Art Lester grew up reluctantly in the southern USA. He has worked as a reporter for a large Florida daily newspaper, researcher in sociology, draughtsman, supermarket clown, fire lookout tower operator, taxi driver, carnival worker and short order cook. After university, he ran a counter-culture Mexican restaurant that hosted Allen Ginsberg and Lawrence Ferlinghetti, among others. That was where he met and got drunk with the literary hero of his youth, Jack Kerouac.
Throughout the eighties he worked in Botswana, the Dominican Republic and northern Kenya, becoming a fluent speaker of Spanish and Swahili. In between assignments he lived in a small village in southern Spain.
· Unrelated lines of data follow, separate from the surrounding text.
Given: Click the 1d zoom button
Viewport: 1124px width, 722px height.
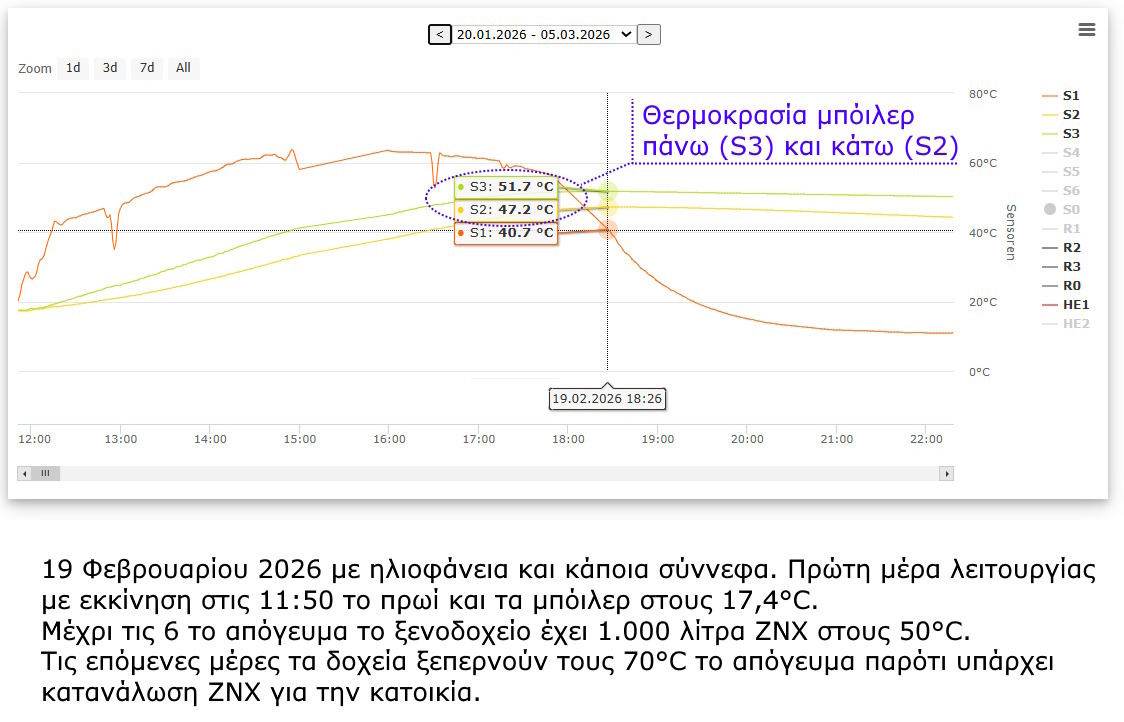Looking at the screenshot, I should click(x=72, y=68).
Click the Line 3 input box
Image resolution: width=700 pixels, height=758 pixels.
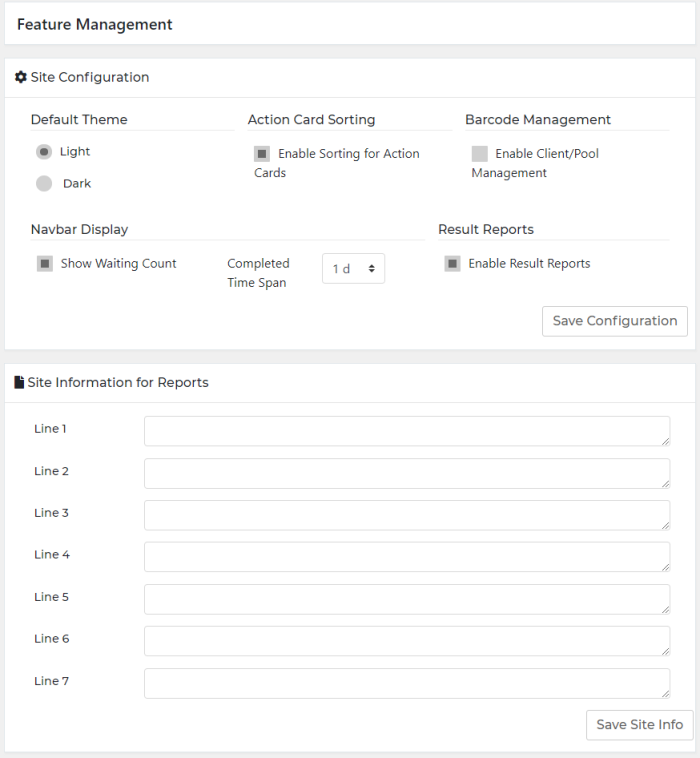[406, 515]
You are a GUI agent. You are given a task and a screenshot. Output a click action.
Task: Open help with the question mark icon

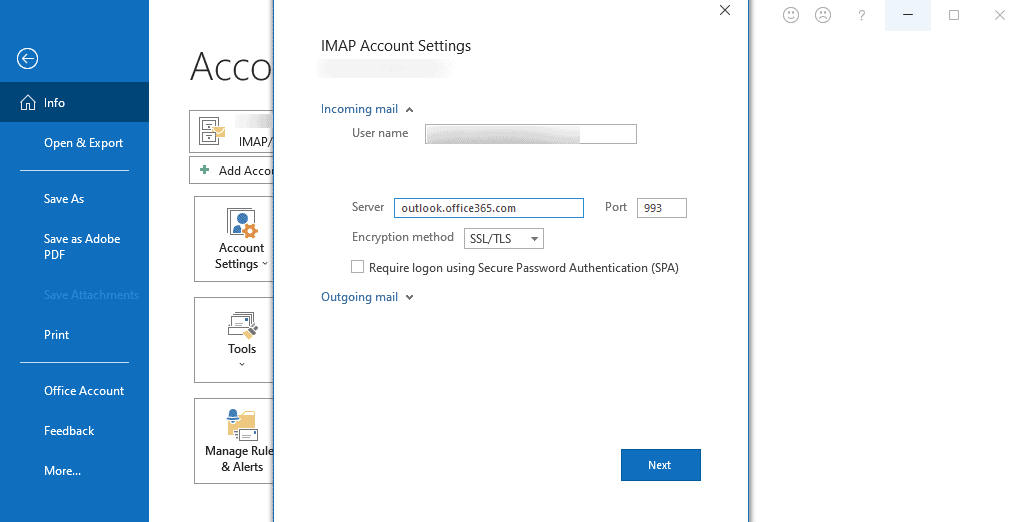862,15
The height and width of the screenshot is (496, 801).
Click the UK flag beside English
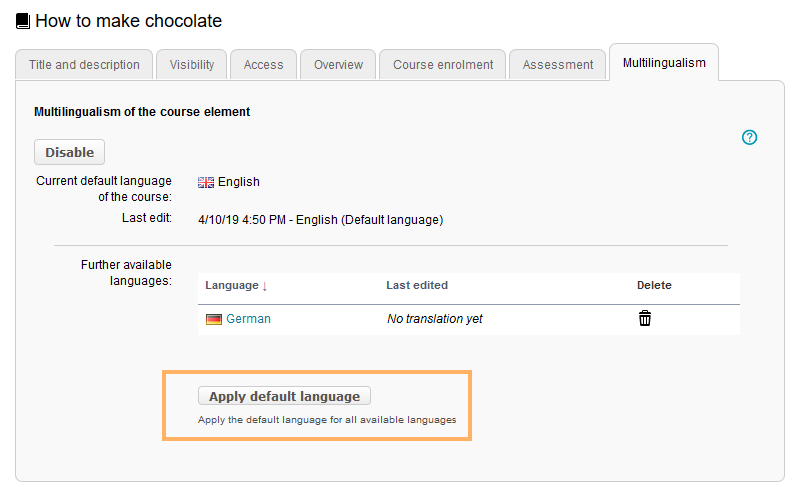[206, 182]
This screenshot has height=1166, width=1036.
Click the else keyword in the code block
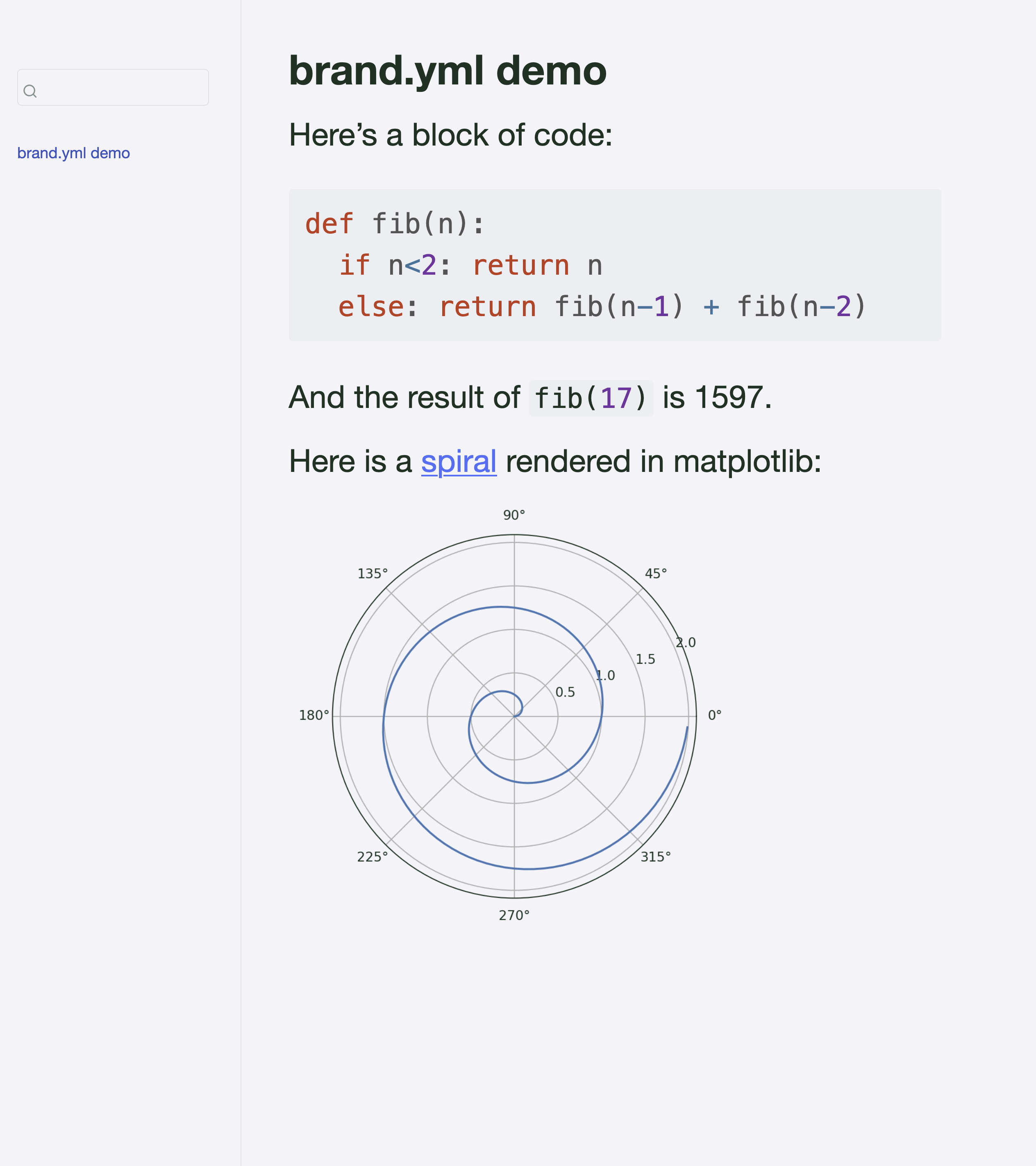tap(370, 307)
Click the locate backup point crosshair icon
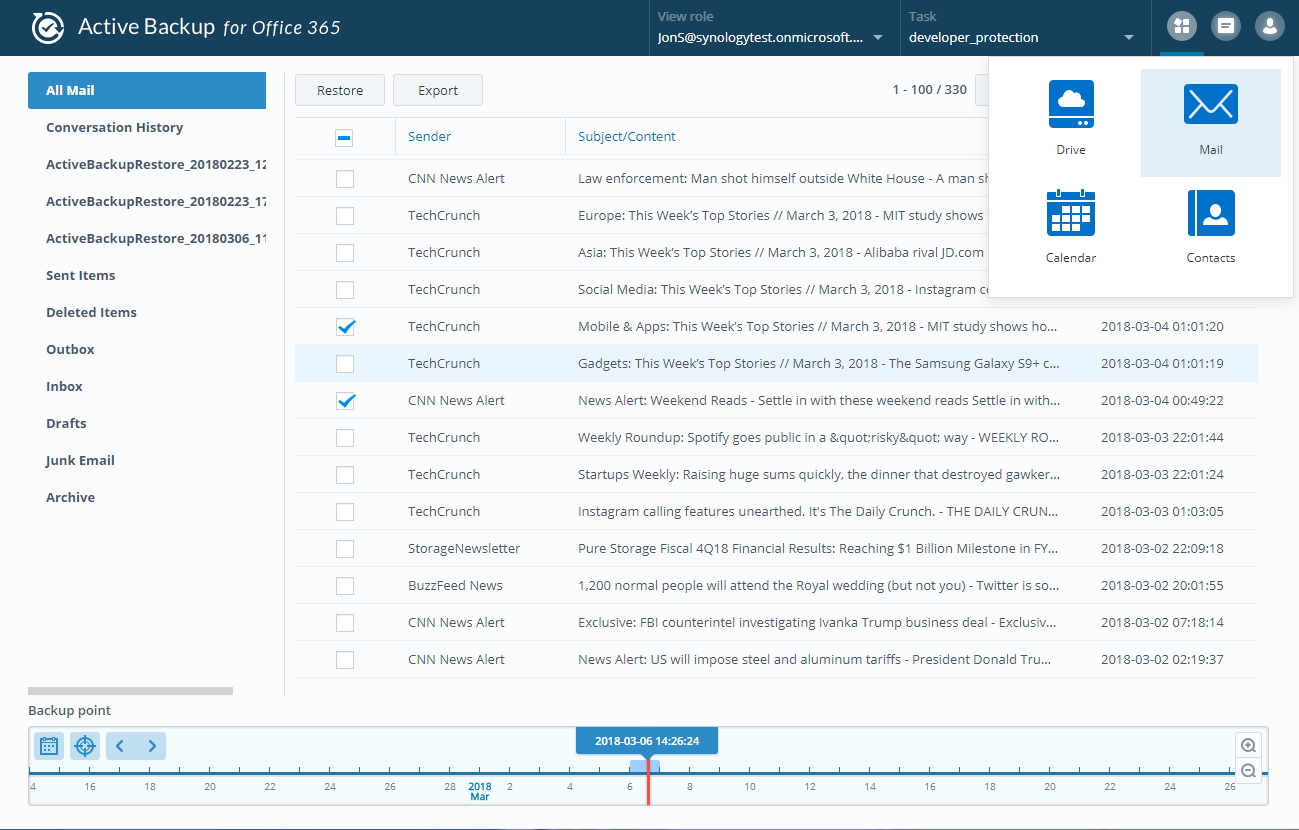The height and width of the screenshot is (830, 1299). point(84,745)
Over the past twenty years he has been minister to Unitarian congregations in London and Dublin. Along the way he has sold both news and fiction pieces, including such diverse markets as Mike Shane Mystery Magazine and the BBC World Service. His column, Culture Shock, ran for several years in an English language paper in Spain. His book, Seeing with Your Ears: Spirituality for Those Who Can’t Believe, won first prize in a prestigious US self-published book competition. A recent book, The Coffee Table Book of Doom, was co-written with the cartoonist Steven Appleby, by Square Peg, an imprint of Random House. It was picked up by Penguin in the US and published in 2012. In that same year, he won second place in the prestigious short story competition of the Royal Society of Literature.
His new book, The Demon Cat of Calle del Rio, is a memoir of a year he spent in a remote mountain village in the Sierra Nevada range of Andalucia.
Art divides his time between Spain and England with his wife, Gilly Fraser, a pioneer scriptwriter for Eastenders, and former playwright in residence at the Royal Court Theatre.